Artemis & Posthumoose Lock Down the Board in Elestrals - Lifestream
- Greg Montique
- 3 hours ago
- 3 min read
The Artemis Starter Deck from the Lifestream set isn’t your typical “drop big bodies and swing” Elestrals deck. Instead, it leans into a style of play built around disrupting your opponent’s plans, shutting off their key abilities, and then grinding them down with repeated recursion from the Underworld. It’s slow, deliberate, and tactical—like a hunter stalking its prey under moonlight.
If you like winning games because your opponent slowly runs out of options while your board keeps returning from the grave, Artemis is absolutely your lane.
How Artemis Plays – Tempo Through Denial and Attrition
Artemis has a very particular rhythm. It doesn’t rush the board or try to overwhelm early. Instead, it builds small, incremental advantages by interfering with your opponent’s Elestral abilities. Many decks rely heavily on triggered or ongoing effects for tempo and Artemis punishes that dependence.

The deck’s plan is simple: Turn off what your opponent is trying to do, keep your own engine running, and outlast them.
This creates a play pattern that feels calculated and methodical. You aren’t just reacting, you’re shaping the pace of the game.
What Suppress Actually Does (And Why It’s So Strong Here)
“Suppress” is one of the defining mechanics of the Artemis deck, so it’s worth understanding exactly how powerful it is.
To Suppress a card, you temporarily remove that card’s printed effects. Exactly like Misenchanting it, except it comes from another card rather than the rules.
While a card is suppressed:
None of its abilities work.
None of its ongoing effects apply.
None of its triggers happen.
It's just some cardboard full of meaningless words.

This is devastating to many decks in the Lifestream meta, because so many strategies rely on Elestrals with strong on-board abilities—stat buffs, utility effects, resource gain, or protection. When Artemis suppresses those pieces, entire lines of play collapse.
And unlike Misenchanting, which happens due to the game’s structure, Suppression is targeted, intentional, and repeatable.

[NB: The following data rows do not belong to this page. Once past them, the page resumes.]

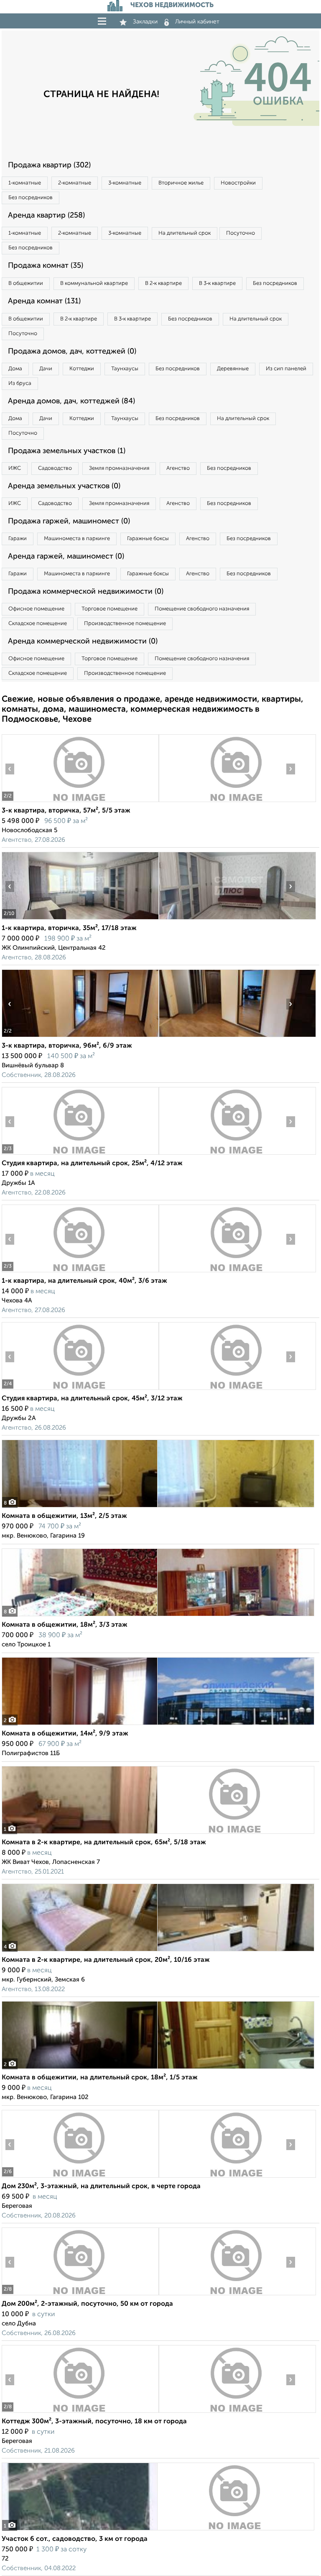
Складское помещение (37, 623)
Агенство (178, 468)
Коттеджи (81, 369)
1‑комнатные (24, 183)
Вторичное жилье (181, 183)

That makes it a core weapon, not a coincidence.
In practice, suppression isn’t just disruption; it’s tempo theft. You’re stripping value from their board while maintaining yours.
Underworld Recursion – The Other Half of Artemis’s Identity
Suppression handles the “deny” side of the deck. Underworld recursion handles the “survive indefinitely” side.
Cards in the Artemis deck can bring back Elestrals or spirits from your underworld to keep you alive longer.

Where most tempo decks suffer if the opponent wipes the board, Artemis can sort of shrug and rebuild:
Suppressed threats stay neutralized
You don't blow through resources
Opponent slowly bleeds resources trying to keep up.
Recursion Artemis feel more like a hybrid tempo-control deck. You’re not trying to win fast; you’re trying to make the game unwinnable for your opponent over time.
Why Artemis Works in the Lifestream Meta
The current Lifestream environment is full of decks that rely on activated abilities, triggered effects, and Elestrals that generate value over time. When you remove those abilities with Suppress, many of those decks fall apart.
On top of that, some of the big meta-defining threats from previous formats are weaker or unavailable. That leaves more breathing room for a grinding denial deck like Artemis to succeed.
Where other starter decks present somewhat straightforward lines, Artemis brings problems opponents aren’t always prepared to solve.
Upgrading Artemis – Leaning Into Suppression and Recursion
If you plan to tune the deck past the stock pre-con, the best improvements are the ones that enhance its identity:

More repeatable suppression effects. These help you lock down entire sections of the opponent’s board.
More recursion tools. The stronger your Underworld loops, the harder it becomes for the opponent to stabilize.
A slightly more resilient midgame. The pre-con can sometimes draw hands that are all tricks and no pressure; smoothing that out turns Artemis from “cute” into “competitive.”
Once upgraded, the deck becomes almost suffocating—your opponent keeps playing Elestrals, and you keep turning them off.
Who Should Play Elestrals Artemis?
If you love:
Controlling tempo through denial
Making your opponent’s cards feel useless
Sandbagging
Winning because you simply outlast everything…
Artemis is perfect for you, and you can pick up the starter deck right from the Elestrals website!
If you prefer big stats, explosive aggro lines, or decks that “just bash,” this will feel too subtle. But for methodical, tactical players, the deck is incredibly rewarding.